Incorrect input data given to the system
While detecting Deadlock and preventing it
Few concurrency control algorithms ( which do not permit a transaction to proceed or even to wait if another transaction currently accesses the required data)

The usual approach to take in cases of transaction failure is to abort the transaction.

This resets the database to a state prior to the start of a transaction.

System failures

System failures are also known as site failures. It can occur due to hardware or software failures or even both in some cases.

System failures are always assumed to result in the loss of main memory contents.

Any part of the database that was in the main memory buffer is lost as a result of a system failure. However, the database that is stored in secondary storage is assumed to be safe and correct.

There are two types of system failures :

Total failure: failure of all sites in the distributed database system
Partial failure: failure of only some sites (others remain operational)

Media Failures

Media failures are also known as disk failures. It refers to failures of the secondary storage devices that store the database.

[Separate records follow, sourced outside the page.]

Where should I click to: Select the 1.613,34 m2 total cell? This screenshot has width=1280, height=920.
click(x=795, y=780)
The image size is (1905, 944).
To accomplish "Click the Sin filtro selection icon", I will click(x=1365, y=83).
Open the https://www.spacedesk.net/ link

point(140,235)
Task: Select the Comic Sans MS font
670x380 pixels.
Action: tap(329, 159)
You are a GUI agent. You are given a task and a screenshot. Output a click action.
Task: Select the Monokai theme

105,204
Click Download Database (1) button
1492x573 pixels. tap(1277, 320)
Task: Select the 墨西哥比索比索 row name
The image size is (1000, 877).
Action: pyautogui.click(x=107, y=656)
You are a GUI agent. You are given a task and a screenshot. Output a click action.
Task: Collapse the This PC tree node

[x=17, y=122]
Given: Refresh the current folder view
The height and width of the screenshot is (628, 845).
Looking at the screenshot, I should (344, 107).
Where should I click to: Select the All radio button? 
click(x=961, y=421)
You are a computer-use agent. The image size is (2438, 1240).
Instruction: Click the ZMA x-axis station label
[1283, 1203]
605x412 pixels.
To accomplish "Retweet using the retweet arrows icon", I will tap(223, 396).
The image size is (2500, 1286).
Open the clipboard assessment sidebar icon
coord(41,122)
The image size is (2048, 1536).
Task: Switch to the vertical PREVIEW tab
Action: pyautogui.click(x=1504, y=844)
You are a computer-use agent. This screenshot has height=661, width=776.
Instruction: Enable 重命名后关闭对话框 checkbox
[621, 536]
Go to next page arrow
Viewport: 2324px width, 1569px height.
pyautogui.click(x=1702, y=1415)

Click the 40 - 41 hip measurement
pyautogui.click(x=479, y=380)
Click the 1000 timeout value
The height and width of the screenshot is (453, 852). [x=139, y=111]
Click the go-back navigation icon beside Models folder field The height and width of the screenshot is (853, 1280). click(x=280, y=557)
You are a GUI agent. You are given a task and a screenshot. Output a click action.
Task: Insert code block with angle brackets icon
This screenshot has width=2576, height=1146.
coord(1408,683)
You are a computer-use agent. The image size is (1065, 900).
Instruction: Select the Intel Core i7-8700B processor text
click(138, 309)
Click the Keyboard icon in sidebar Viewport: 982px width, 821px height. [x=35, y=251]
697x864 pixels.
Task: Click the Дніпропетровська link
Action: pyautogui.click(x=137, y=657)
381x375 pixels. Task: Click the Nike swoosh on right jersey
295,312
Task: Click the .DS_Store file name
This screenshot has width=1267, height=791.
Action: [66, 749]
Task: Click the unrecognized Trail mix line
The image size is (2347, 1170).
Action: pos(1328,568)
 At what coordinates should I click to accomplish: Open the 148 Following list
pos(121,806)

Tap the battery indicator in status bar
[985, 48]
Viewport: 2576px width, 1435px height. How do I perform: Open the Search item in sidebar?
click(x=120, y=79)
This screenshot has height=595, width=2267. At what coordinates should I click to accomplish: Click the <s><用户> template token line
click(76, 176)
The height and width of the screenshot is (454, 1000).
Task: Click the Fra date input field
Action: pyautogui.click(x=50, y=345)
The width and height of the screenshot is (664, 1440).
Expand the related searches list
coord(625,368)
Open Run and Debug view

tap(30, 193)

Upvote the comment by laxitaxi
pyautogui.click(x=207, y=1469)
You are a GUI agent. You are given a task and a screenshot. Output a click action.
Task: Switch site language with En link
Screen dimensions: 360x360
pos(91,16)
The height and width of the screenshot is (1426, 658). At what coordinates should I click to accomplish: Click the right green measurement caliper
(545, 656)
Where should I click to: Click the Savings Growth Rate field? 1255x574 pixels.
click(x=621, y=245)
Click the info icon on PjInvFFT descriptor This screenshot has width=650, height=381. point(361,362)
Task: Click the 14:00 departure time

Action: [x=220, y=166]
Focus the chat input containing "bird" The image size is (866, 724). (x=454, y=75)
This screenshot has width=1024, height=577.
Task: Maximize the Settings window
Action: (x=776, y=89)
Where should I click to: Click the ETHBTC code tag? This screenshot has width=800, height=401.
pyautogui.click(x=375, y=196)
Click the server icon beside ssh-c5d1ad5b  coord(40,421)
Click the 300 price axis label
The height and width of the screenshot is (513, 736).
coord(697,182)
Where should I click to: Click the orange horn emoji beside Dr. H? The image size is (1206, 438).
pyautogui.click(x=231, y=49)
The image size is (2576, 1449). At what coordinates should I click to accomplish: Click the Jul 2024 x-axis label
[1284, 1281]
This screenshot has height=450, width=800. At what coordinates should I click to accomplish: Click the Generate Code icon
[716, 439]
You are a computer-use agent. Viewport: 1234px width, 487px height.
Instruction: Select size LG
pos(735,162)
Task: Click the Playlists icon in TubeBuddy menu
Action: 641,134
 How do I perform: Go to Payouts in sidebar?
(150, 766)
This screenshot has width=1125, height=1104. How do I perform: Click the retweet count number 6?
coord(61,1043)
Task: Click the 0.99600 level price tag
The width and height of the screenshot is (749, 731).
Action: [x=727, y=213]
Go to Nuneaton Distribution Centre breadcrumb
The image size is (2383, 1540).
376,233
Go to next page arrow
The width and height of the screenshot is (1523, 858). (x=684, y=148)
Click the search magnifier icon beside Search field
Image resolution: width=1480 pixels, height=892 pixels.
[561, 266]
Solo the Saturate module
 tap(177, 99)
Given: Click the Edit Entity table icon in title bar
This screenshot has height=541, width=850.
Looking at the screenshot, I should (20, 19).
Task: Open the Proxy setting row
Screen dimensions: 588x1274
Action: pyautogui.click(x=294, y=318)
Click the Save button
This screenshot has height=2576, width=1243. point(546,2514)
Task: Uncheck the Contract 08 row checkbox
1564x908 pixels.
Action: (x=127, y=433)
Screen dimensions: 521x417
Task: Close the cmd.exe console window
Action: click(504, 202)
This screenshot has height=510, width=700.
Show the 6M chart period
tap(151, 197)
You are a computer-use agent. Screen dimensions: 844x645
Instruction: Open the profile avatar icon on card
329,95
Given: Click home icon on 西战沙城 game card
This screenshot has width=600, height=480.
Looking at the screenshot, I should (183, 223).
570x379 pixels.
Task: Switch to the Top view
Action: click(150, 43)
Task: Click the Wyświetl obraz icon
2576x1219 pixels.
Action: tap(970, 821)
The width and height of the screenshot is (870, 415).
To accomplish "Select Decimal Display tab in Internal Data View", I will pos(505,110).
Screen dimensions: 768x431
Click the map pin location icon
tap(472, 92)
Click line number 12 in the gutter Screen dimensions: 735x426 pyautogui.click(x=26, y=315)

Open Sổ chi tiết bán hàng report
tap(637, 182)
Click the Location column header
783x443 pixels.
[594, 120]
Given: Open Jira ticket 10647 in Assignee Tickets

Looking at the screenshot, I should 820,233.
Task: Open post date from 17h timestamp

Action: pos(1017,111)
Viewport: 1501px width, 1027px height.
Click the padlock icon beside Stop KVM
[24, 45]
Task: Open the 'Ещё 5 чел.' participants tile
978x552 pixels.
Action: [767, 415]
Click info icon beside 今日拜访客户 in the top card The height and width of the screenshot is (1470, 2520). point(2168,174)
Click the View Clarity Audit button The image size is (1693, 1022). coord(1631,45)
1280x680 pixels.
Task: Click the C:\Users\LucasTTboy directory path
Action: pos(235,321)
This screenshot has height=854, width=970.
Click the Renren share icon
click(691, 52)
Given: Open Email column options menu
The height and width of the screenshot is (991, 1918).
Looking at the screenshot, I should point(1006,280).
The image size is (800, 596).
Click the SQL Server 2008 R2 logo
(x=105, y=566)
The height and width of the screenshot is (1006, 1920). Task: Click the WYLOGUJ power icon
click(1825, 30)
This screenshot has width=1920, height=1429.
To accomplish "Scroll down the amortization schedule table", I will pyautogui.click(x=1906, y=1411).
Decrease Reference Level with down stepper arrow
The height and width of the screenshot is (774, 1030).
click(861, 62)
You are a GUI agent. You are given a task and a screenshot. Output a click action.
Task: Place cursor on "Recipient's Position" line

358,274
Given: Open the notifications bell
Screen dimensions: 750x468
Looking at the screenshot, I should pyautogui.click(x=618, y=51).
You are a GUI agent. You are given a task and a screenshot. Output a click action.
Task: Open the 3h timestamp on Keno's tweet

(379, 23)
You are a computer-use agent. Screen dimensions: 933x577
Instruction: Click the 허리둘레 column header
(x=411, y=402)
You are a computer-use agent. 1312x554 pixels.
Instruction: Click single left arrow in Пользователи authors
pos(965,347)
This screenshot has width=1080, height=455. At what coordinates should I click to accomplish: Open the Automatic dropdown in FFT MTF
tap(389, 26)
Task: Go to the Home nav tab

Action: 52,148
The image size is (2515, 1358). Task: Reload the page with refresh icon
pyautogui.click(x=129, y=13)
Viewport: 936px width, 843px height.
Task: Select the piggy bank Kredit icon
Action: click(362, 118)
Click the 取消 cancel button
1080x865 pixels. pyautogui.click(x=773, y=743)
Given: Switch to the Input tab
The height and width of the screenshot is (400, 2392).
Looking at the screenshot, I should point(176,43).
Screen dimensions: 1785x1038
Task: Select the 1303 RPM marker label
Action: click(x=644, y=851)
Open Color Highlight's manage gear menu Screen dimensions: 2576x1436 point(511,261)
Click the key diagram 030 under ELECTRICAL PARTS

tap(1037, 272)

Reasons why Media failures occur?

Operating system (OS) errors
Hardware corruptions

Media failures assume all or part of the database that is on the secondary storage is considered to be destroyed and inaccessible.

How to solve Media failures?

Duplication of disk storage
Maintaining archival copies of the database

Communication Failures

The three types of failures described above are common to both centralized and distributed DBMSs. But Communication failures are unique to the distributed databases.

The most common types of communication failures are:

Errors in the messages
Improperly ordered messages
Lost (or undeliverable) messages
Communication line failures

Handling errors and improperly ordered messages are the responsibility of the computer network.

Lost or undeliverable messages are typically the consequence of communication line failures or (destination) site failures.

If a communication line fails, in addition to losing the message(s) in transit, it may also divide the network into two or more disjoint groups. This is called network partitioning. If the network is partitioned, the sites in each partition may continue to operate.

We need to detect the undelivered messages and use reliability protocols to ensure the messages are passed successfully.